The Stroz

Executing System Commands in MySQL Shell

May 28, 2024
2 minutes


Over the last few years, I have become quite smitten with MySQL Shell. For those who may not be familiar with MySQL Shell, it is a new(ish) command line interface (CLI) for connecting to and managing MySQL instances. During a recent episode of Inside MySQL: Sakila Speaks, Fred and I talked to Miguel Araujo about many of the helpful (and lesser known) features of MySQL Shell. This post is the second in a series about these “hidden gem” features.

The Problem

When working in MySQL Shell, I often need to run system commands for various reasons. I usually opened another tab in my terminal interface to run the needed command. That was until Miguel mentioned a feature of MySQL Shell that allows us to run system commands inside MySQL Shell.

The Solution

The \system (or \!) command in MySQL Shell allows us to run system commands without leaving MySQl Shell to do so.

Listing Files

Here is an example. In a previous post, I discussed being able to run external scripts in MySQL Shell. Let’s say we created a script but cannot recall the name. If we know what directory the files are in, we can run an ls command directly in MySQL Shell.

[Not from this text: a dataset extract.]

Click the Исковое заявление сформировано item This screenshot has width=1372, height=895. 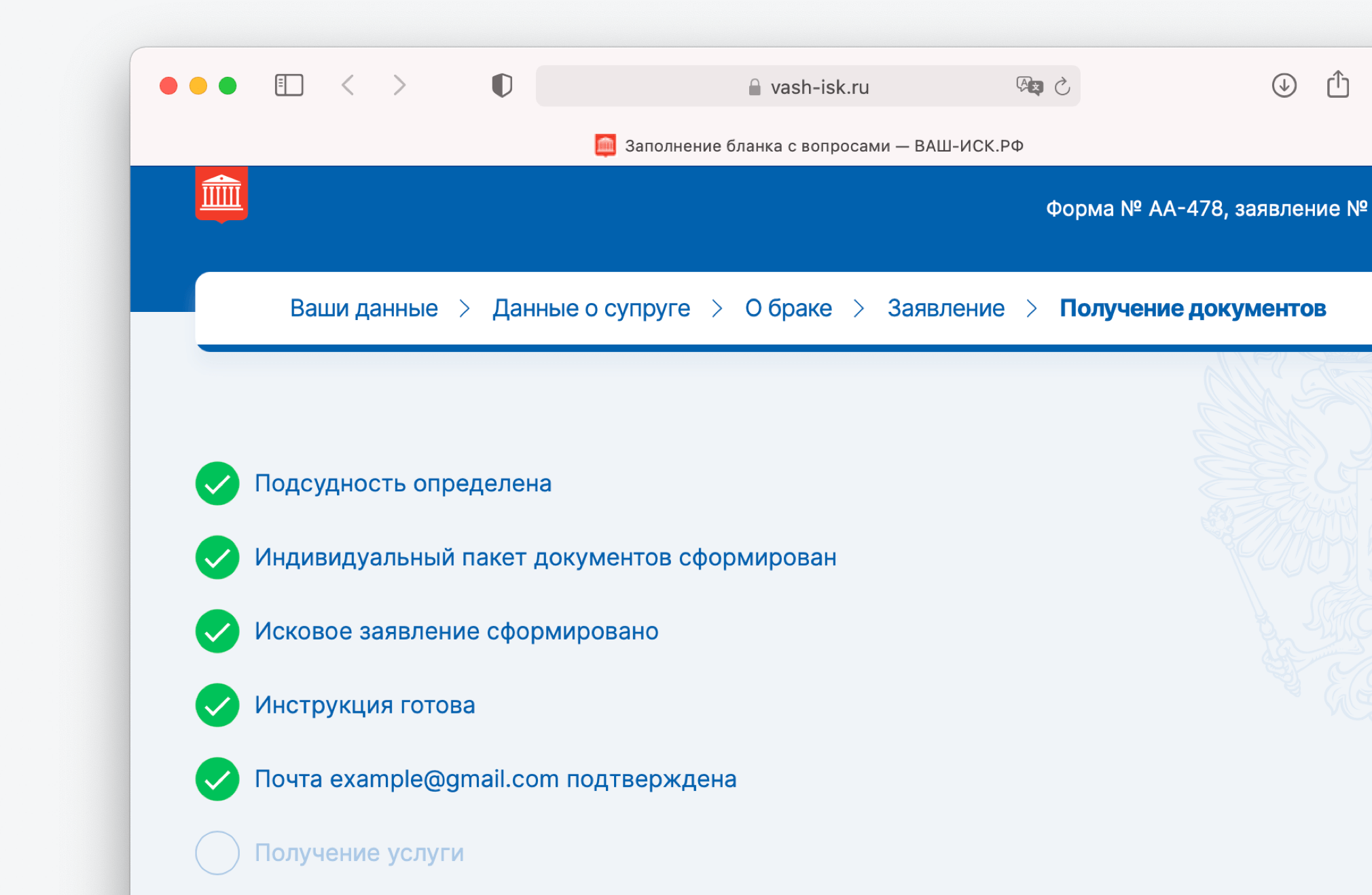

\system ls -la ~/projects/shell_scripts

The result of this command would look like:

Result of listing files in a directory

Something to note is that MySQL Shell’s “current directory” is the directory we were in when we started MySQL Shell. For example, I could run the following command to get the same result if I was already in the ~/projects/shell_scripts directory and ran the mysqlsh command.

\! ls -la

Editing Files

Let’s assume we are connected to a remote server and must edit one of the files in the shell_scripts directory. We can open the file in an editor right in MySQL Shell. Here is how to open the file demo2.js using Nano.

\! nano demo2.js

This command opens the file demo2.js in Nano.

JavaScript code displayed in Nano

After editing the file and closing Nano, we are brought back to the MySQL Shell interface.

Animated image of opening a file in nano

Using sudo

If there is a command that you would typically use sudo to run, no worries. You add sudo to the command; if necessary, you will be asked to provide a password.

\! sudo ls /


MySQL Shell has many features that help make our lives easier. Running system commands, even those needing sudo, without having to leave MySQL Shell can save a lot of time. This behavior is one of those features you appreciate the more you use it.